Sometimes you just have to do things the hard way.
This was my first impression when I stumbled upon the computer network exploratory journey which I’d like to share with you.
Network topology
My data link layer is sectioned into several VLANs, based on data confidentiality and connected device security concerns. There is a lot of complexity in the network (IEEE 802.1q trunks, Proxmox virtualization, VLAN-aware bridging, etc). The complex and irrelevant details are abstracted away in the drawings. The relevant VLAN topology is as follows:
VLAN100 is HOME, and VLAN300 is the IOT data link network. pfSense provides routing and firewall functionality between the two network segments living in the different VLANs. Long story short, laptop may contact the Chromecast device via the following path and vice versa:
There is a similar VLAN traffic path between Chromecast and Plex:
Device discovery
Chromecast spreads the word on the network about its capabilities via mDNS, SSDP or DIAL. We are going to use mDNS for this purpose. The protocol is restricted to work in one broadcast domain by design. If we want to see the little Chromecast icon in Chrome browser or any YouTube application, we have to make mDNS work across broadcast domains and hence their container VLANs.
Our solution is mDNS reflection. The concept is that mDNS queries and responses are repeated on different network segments by the router. Not the best solution from an IT security perspective, but good enough for a home network. pfSense‘s Avahi package is ready to be installed from the package repository to do the work for us.
System>Package Manager>Available Packages- Search term:
Avahi Install
Let’s configure Avahi so that mDNS messages are reflected on both networks.
Go to Services > Avahi and configure the service.
Enable: CheckInterface Action: Allow InterfacesInterfaces: Select bothHOMEandIOT(CTRL+lclick)Enable reflection: CheckSaveRestart Servicein the top-right corner
Reflection is now enabled, that is, when a cast-ready client device searches for Chromecast destinations on the HOME network, the mDNS query is reflected into the IOT network and the response from the IOT network is also reflected into the HOME network. Here’s how an mDNS query and its response looks like in Wireshark:
Frame 794: 82 bytes on wire (656 bits), 82 bytes captured (656 bits) on interface wlp0s20f3, id 0
Ethernet II, Src: laptop.home.internal.example.com (70:d8:**:**:**:97), Dst: IPv4mcast_fb (01:00:5e:00:00:fb)
Internet Protocol Version 4, Src: laptop.home.internal.example.com (10.0.1.***), Dst: 224.0.0.251 (224.0.0.251)
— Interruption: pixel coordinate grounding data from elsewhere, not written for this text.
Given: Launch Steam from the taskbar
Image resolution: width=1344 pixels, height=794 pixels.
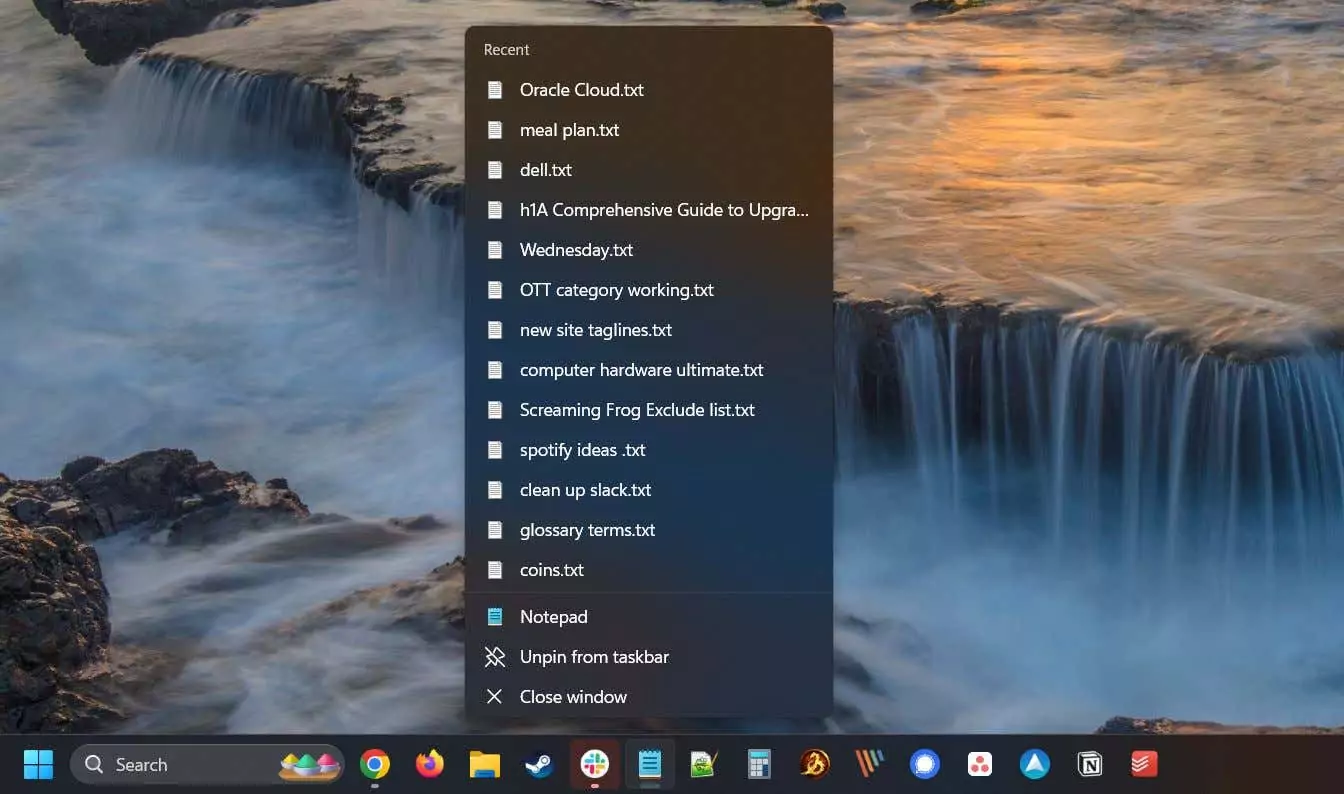Looking at the screenshot, I should [x=540, y=765].
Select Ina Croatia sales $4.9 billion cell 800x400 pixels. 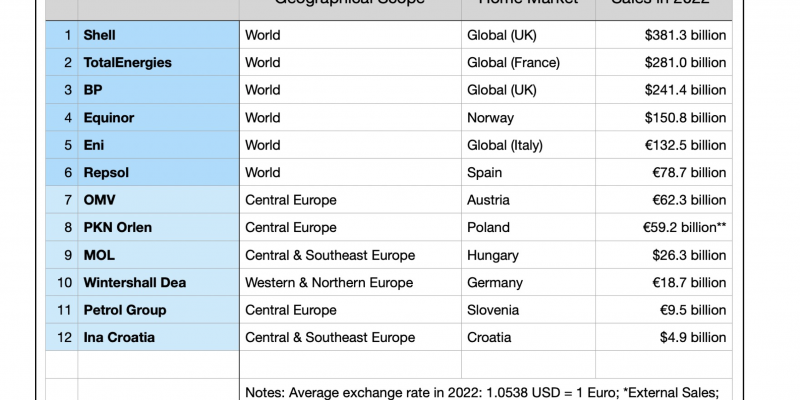[x=663, y=337]
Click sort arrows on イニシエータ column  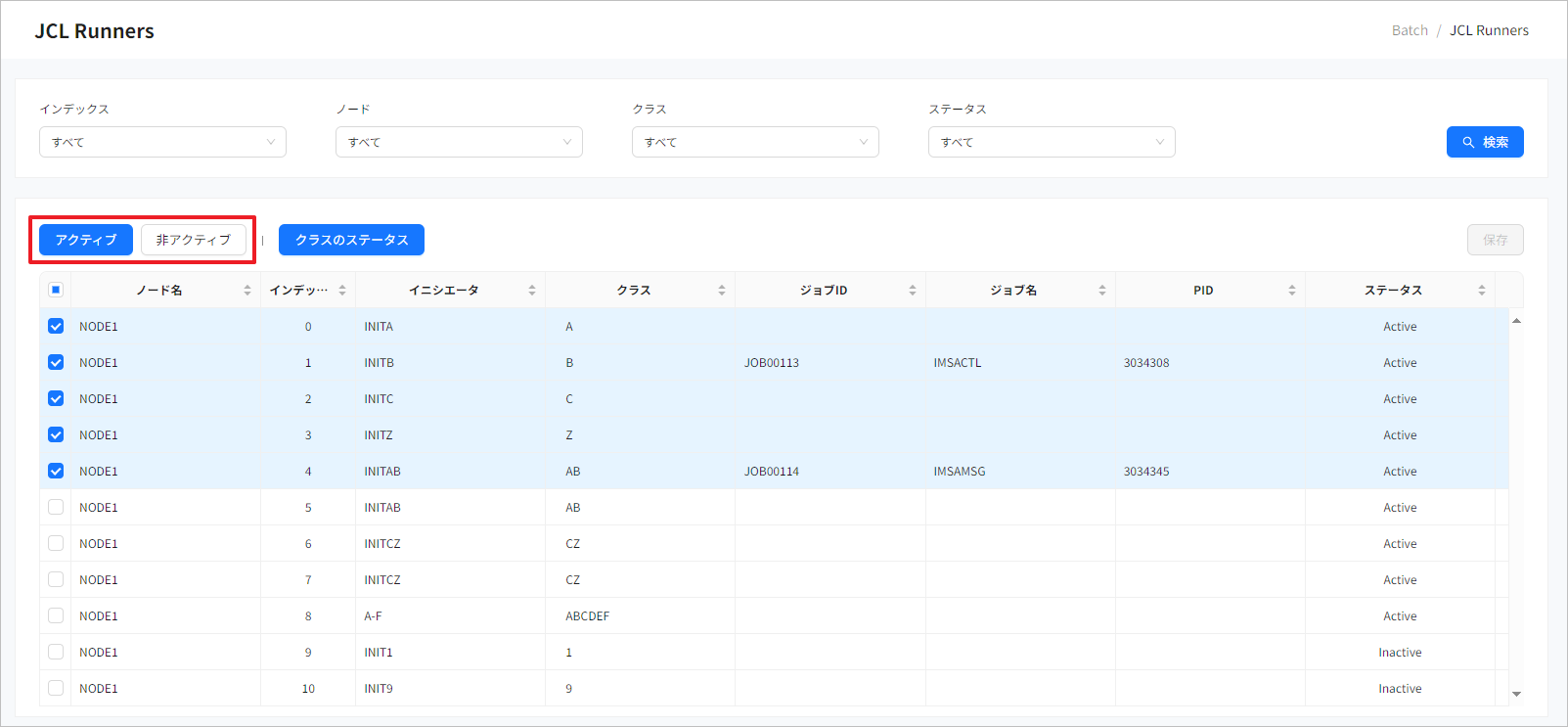532,291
User Datagram Protocol, Src Port: 5353, Dst Port: 5353
Multicast Domain Name System (query)
Transaction ID: 0x0000
Flags: 0x0000 Standard query
Questions: 1
Answer RRs: 0
Authority RRs: 0
Additional RRs: 0
Queries
_googlecast._tcp.local: type PTR, class IN, "QM" question
Frame 3863: 408 bytes on wire (3264 bits), 408 bytes captured (3264 bits) on interface ***, id 0
Ethernet II, Src: pfsense.home.internal.example.com (fa:ed:**:**:**:b4), Dst: IPv4mcast_fb (01:00:**:**:**:fb)
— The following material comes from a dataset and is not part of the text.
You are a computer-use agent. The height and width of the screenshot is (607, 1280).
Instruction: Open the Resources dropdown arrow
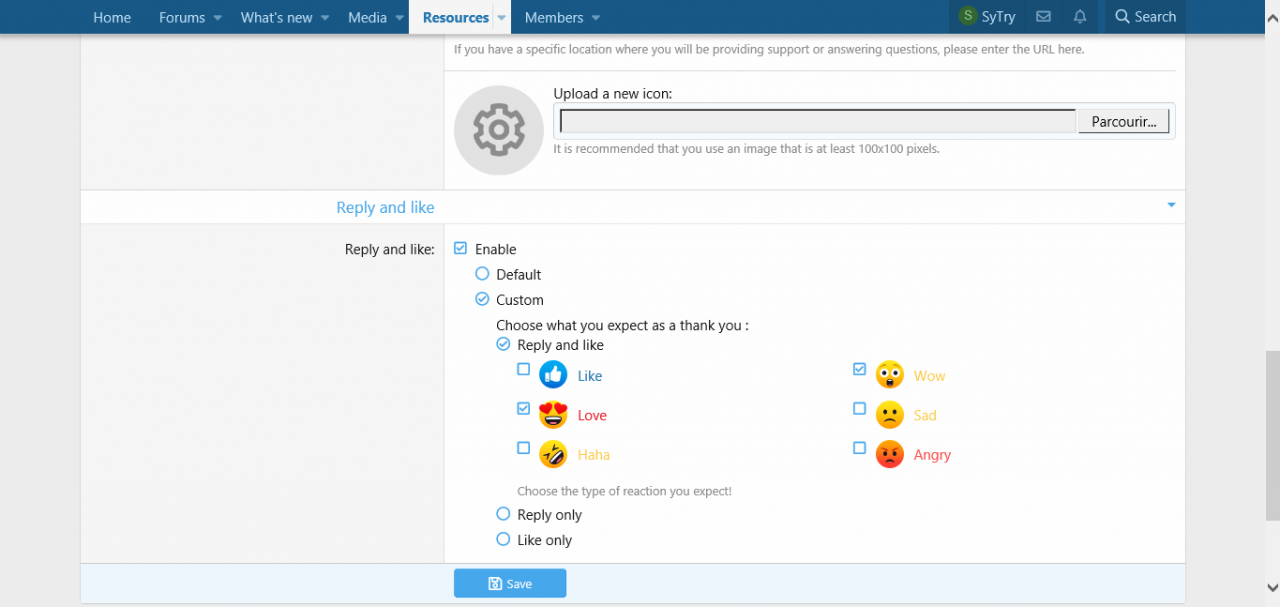[x=502, y=18]
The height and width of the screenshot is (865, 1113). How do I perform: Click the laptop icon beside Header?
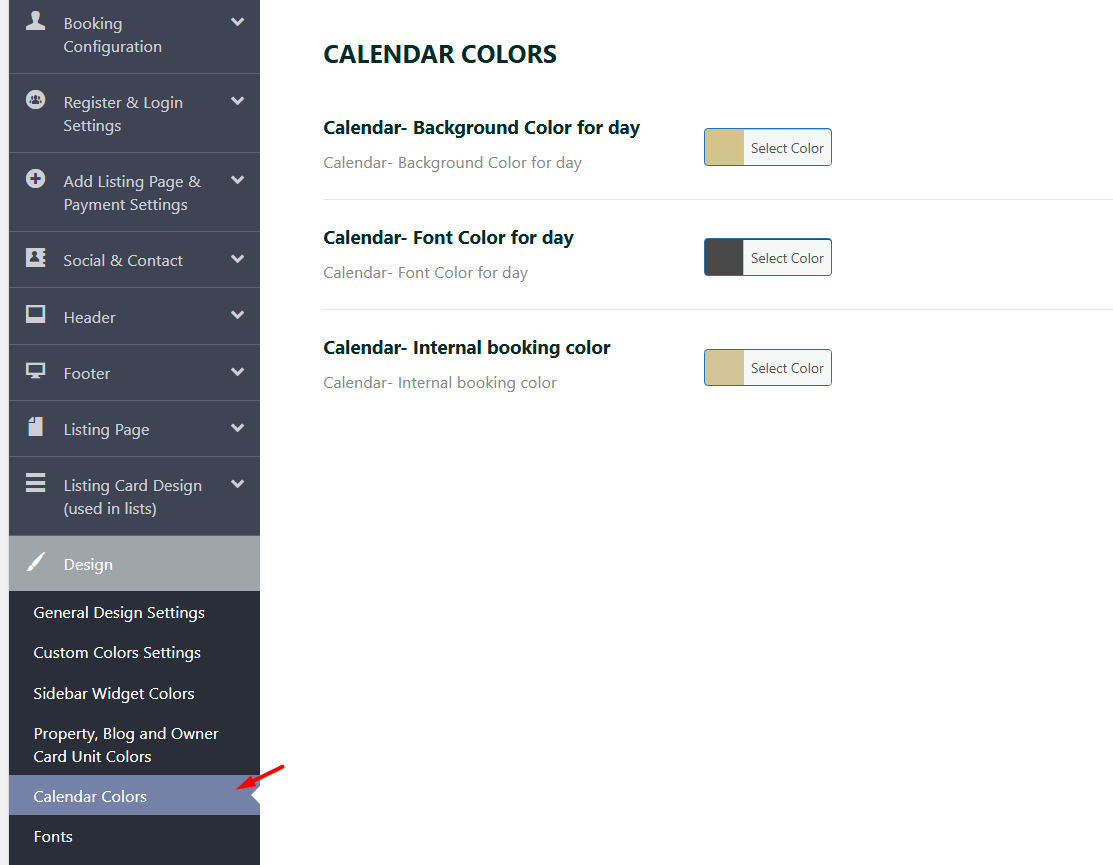click(35, 314)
Internet Protocol Version 4, Src: pfsense.home.internal.example.com (10.0.1.***), Dst: mdns.mcast.net (224.0.0.251)
User Datagram Protocol, Src Port: 5353, Dst Port: 5353
Multicast Domain Name System (response)
Transaction ID: 0x0000
Flags: 0x8400 Standard query response, No error
Questions: 0
Answer RRs: 4
Authority RRs: 0
Additional RRs: 0
Answers
_googlecast._tcp.local: type PTR, class IN, Chromecast-38107d9ff4b3d0e65c7cffda********._googlecast._tcp.local
38107d9f-f4b3-d0e6-5c7c-ffda********.local: type A, class IN, cache flush, addr 10.0.3.***
Chromecast-38107d9ff4b3d0e65c7cffda********._googlecast._tcp.local: type SRV, class IN, cache flush, priority 0, weight 0, port 8009, target 38107d9f-f4b3-d0e6-5c7c-ffda********.local
Chromecast-38107d9ff4b3d0e65c7cffda********._googlecast._tcp.local: type TXT, class IN, cache flush
We asked on the HOME network whether someone provided the _googlecast._tcp.local service, and where that provider may be contacted. Someone answered our question in the IOT network and the Avahi daemon running on pfSense reflected it into the HOME network. The answer contains the information that there is some device that provides the _googlecast._tcp.local service. The device is a Chromecast device with the identifier Chromecast-38107d9ff4b3d0e65c7cffda******** which has the IP address of 10.0.3.***. Cool, we have a working discovery in place across the HOME and IOT VLANs.
Firewall rules
There is a lot of unofficial data on how casting works on the network. To be honest, I still do not get it 100%, but here’s what I observed and what works for me. We should set up reserved DHCP addresses for the Chromecast devices and create a pfSense alias based on their addresses.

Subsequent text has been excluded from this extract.